C’est précisément à 9h00 de l’avant-midi de lundi 22 février 2010 qu’a été déclenché ce mouvement de grève l’Unikin. Les auditoires dans pratiquement toutes les facultés se sont retrouvés fermés. Les professeurs ont séché les salles de cours. Aucune activité académique ne s’est déroulée. Les étudiants dispersés ça et là formaient de petits groupes. Ils discutaient sur leur sort ainsi que celui de leurs professeurs.
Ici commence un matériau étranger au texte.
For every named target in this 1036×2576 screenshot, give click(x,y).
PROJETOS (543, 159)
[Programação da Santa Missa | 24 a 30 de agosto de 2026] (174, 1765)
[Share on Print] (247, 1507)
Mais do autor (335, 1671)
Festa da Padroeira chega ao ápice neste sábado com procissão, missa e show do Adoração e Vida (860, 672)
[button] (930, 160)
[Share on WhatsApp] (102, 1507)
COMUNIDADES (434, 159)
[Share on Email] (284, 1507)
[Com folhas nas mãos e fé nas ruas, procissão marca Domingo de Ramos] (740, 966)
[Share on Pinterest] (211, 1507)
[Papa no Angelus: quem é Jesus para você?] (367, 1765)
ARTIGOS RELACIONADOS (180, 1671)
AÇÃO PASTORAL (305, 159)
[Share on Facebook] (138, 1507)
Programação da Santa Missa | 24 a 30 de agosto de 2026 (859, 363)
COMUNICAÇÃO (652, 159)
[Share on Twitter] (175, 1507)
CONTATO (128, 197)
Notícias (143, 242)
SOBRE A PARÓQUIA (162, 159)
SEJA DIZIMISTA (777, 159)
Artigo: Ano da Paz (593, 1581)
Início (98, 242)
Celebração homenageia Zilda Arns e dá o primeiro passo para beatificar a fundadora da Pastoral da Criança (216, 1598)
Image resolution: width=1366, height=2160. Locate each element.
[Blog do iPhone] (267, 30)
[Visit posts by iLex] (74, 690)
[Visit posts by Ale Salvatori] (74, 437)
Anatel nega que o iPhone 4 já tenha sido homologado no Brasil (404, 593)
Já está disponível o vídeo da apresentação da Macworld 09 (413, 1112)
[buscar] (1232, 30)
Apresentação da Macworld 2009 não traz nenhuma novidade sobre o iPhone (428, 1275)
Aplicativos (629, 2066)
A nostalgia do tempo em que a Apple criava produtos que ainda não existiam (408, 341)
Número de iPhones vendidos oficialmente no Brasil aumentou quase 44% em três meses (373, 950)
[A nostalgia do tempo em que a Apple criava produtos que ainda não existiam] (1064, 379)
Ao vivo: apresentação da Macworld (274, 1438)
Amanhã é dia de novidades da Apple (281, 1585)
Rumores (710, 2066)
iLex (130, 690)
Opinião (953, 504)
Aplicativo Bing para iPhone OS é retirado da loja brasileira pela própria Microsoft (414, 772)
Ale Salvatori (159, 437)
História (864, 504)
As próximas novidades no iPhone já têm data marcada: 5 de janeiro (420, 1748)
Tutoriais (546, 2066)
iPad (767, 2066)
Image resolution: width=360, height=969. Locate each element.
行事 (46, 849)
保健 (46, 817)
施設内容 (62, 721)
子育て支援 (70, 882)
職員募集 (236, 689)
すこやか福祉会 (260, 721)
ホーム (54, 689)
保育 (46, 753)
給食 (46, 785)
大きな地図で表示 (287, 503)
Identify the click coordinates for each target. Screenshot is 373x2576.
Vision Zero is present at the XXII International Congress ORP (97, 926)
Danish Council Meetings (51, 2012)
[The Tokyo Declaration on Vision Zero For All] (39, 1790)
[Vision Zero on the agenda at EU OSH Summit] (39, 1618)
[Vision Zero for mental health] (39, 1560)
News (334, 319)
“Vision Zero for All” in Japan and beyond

Dans ces différentes conversations, la plupart d’entr’eux critiquaient le ministre ayant en charge l’Enseignement supérieur et universitaire, en l’occurrence Mashako Mamba.

Il y avait pourtant parmi ces universitaires certains qui se réjouissent de cette grève, parce qu’ils viennent de terminer leur session, estimant que cet arrêt de cours permettra aux professeurs de corriger calmement leurs copies d’examen. D’autres, par contre, dénoncent le retard déjà accumulé dans le calendrier académique par l’université à cause des grèves à répétition auxquelles leur établissement est en train de s’habituer.

Taty Anzolo, étudiant en deuxième Licence à la Faculté d’aAgronomie, indique pour sa part que : « Cette grève vient accentuer davantage le retard qu’accuse déjà notre faculté par rapport au respect du calendrier académique. Nous sommes encore à l’année académique 2008-2009 ». Et d’ajouter : «  En ce qui me concerne, je ne suis pas Kinois. Je viens de la vile de Kikwit. Cette grève risque de compliquer mon budget car je dois payer le loyer et me nourrir au jour le jour ». Cet agronome en gestation ne comprend pas comment ces grèves intempestives ne s’arrêtent pas alors que les autorités censées les résoudre sont aussi professeurs à l’Unikin. « Est-ce un problème politique? se résigne-t-il à s’interroger.

Un autre étudiant, finaliste en Polytechnique pense que les professeurs ont raison de réclamer de meilleures conditions sociales. Il regrette cependant le fait qu’au moment où il devait commencer la mi-session est intervenue cette grève qui bloquerait ainsi tout.

La « Colline inspirée » de la ville de Kinshasa a déjà beaucoup de problèmes, notamment celui lié au respect du calendrier académique ainsi que l’harmonisation de ce calendrier dans toutes les facultés. Pour pallier ces insuffisances, l’étudiante Carine Kiye lance la balle au gouvernement de la République afin d’apporter un remède efficace qui puisse guérir définitivement la fièvre des grévistes.